Looping through Non-Numbers

iteration
Author

Nick J. Lyon

Published

September 1, 2022

Abstract
How to write for loops when your sequence doesn’t contain numeric values.

for loops in R are a great way of repeating the same workflow iteratively rather than manually copy/pasting a given workflow for each case. for loops are so named because their syntax asks you for which groups you want to repeat the given workflow. The fundamental syntax is as follows:

Syntax
for(single_group in all_groups){
  ...workflow with each "single_group"...
}

It is common to learn for loops by giving numbers to the for function and then conducting some sort of algebraic modification in the curly braces ({...}) after the for. For instance, we could square every number between 1 and 5 using a for loop.

Example
for(j in 1:5){
  # Square "j"
  result <- j^2
  # Print the result in each loop
  print(result)
}
[1] 1
[1] 4
[1] 9
[1] 16
[1] 25

In each iteration of the loop above (i.e., for each value between 1 and 5), j becomes the next number in the provided sequence and squares it. At the end of the loop, your environment will have a value called j that is equal to 5 and an object called result that is equal to 25. This is because for loops only retain the final value of whatever passes through them. There are ways of adding each loop’s product to a single object so your output contains the results of all iterations of the loop but we will leave that for another time.

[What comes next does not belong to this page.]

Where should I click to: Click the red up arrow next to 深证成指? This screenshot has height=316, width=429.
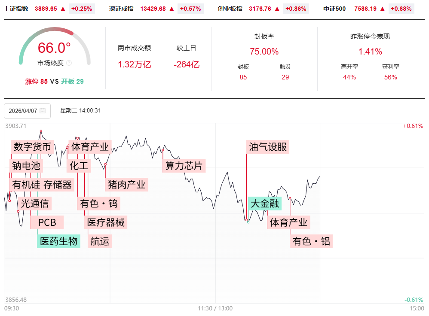172,9
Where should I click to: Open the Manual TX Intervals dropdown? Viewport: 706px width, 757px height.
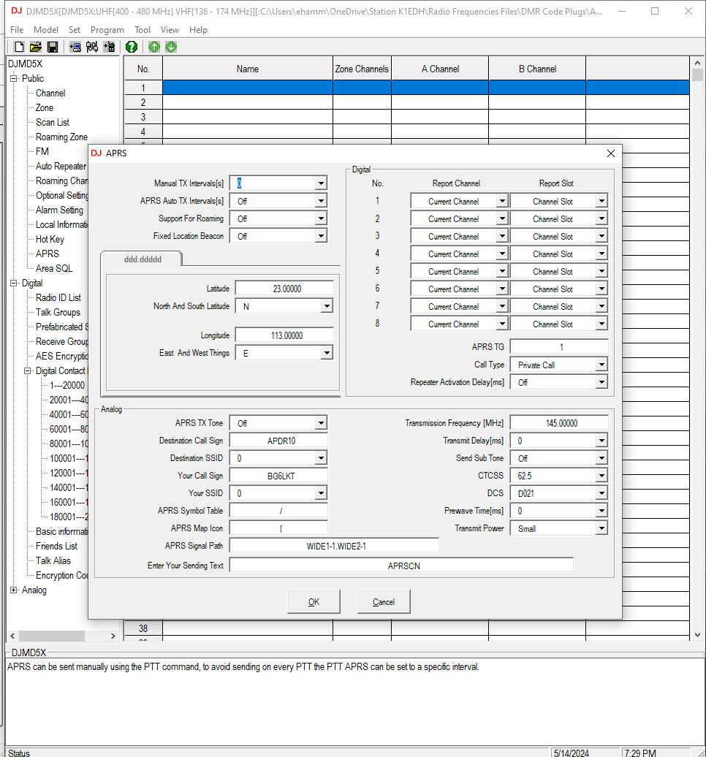(321, 183)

While using numbers as the inputs for a for loop is great, many R users don’t realize that you can also use characters! This can be really useful if you have, for example, a dataset with many groups and you want to fit a linear regression for each level in your group column separately. To demonstrate this, we’ll use the penguins dataset included in the palmerpenguins R package.

The penguins dataset contains individual-level data on three penguin species (run ?penguins for more specific detail). Let’s say that we want to run compare the bill length between male and female penguins for each species. For simplicity’s sake, we’ll use a Student’s t-Test and extract only the p value.

Example
# Load the package
library(palmerpenguins)

# For each species in the dataframe
for(sp in unique(penguins$species)){
  
  # Subset the data to the selected species and drop NAs in `sex`
  data_sub <- subset(penguins, species == sp & !is.na(sex))
  
  # Now fit the t-test
  stats <- t.test(data_sub$bill_length_mm ~ data_sub$sex)
  
  # And print the p-value!
  message("For species ", sp, " the p value is ", stats$p.value)
}
For species Adelie the p value is 4.80108238442492e-15
For species Gentoo the p value is 1.31503894530191e-14
For species Chinstrap the p value is 8.91840858173204e-10

This can also be used to loop through the column names of a single dataframe or elements of a list! Supplying characters to a for loop can make the mental gymnastics of picturing your loop much simpler so definitely try this in your code!